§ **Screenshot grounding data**
··········
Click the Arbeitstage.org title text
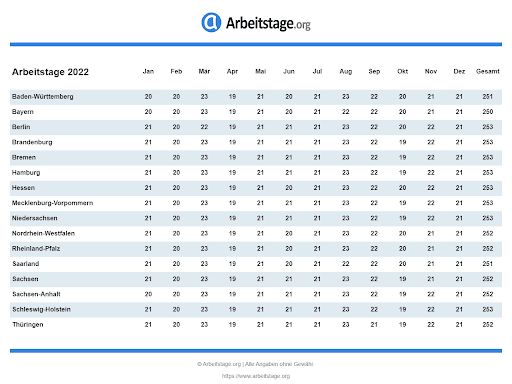This screenshot has height=384, width=512. (x=268, y=23)
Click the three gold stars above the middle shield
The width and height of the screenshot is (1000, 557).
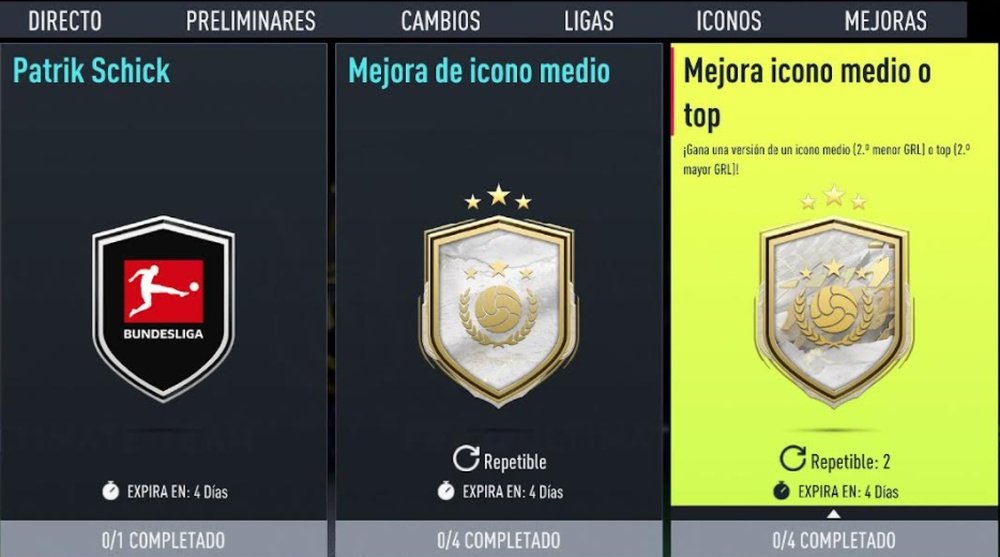498,198
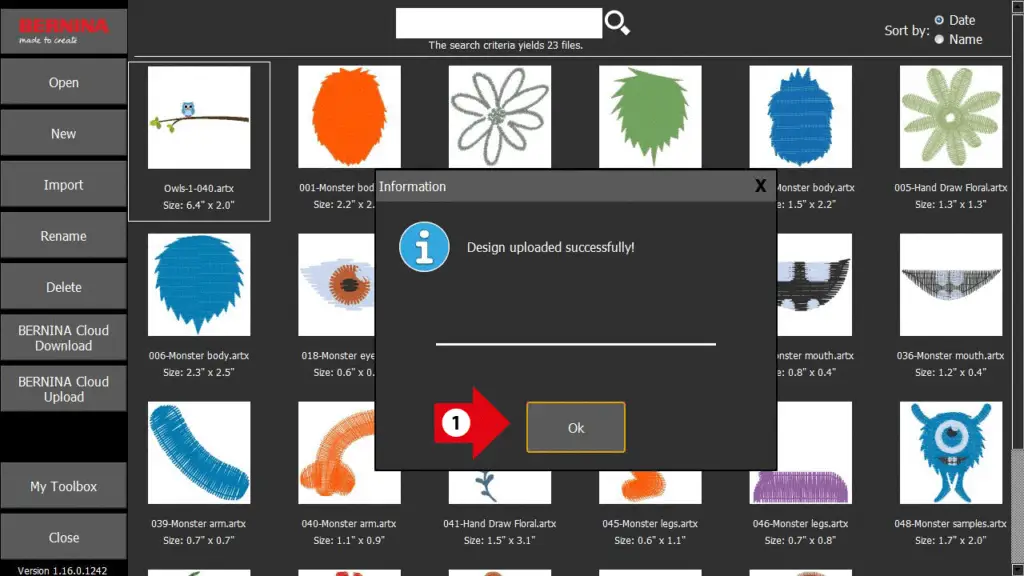1024x576 pixels.
Task: Click the magnifying glass search icon
Action: click(617, 24)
··········
§ **Required work**
Your copy should consist solely of the lines from the line containing "The width and" through the last line of the records above, reproduced exactly, with the pictures left out.

§ **Exercise response**
The width and height of the screenshot is (1000, 557).
498,198
1024x576 pixels.
Task: Click the magnifying glass search icon
Action: click(617, 24)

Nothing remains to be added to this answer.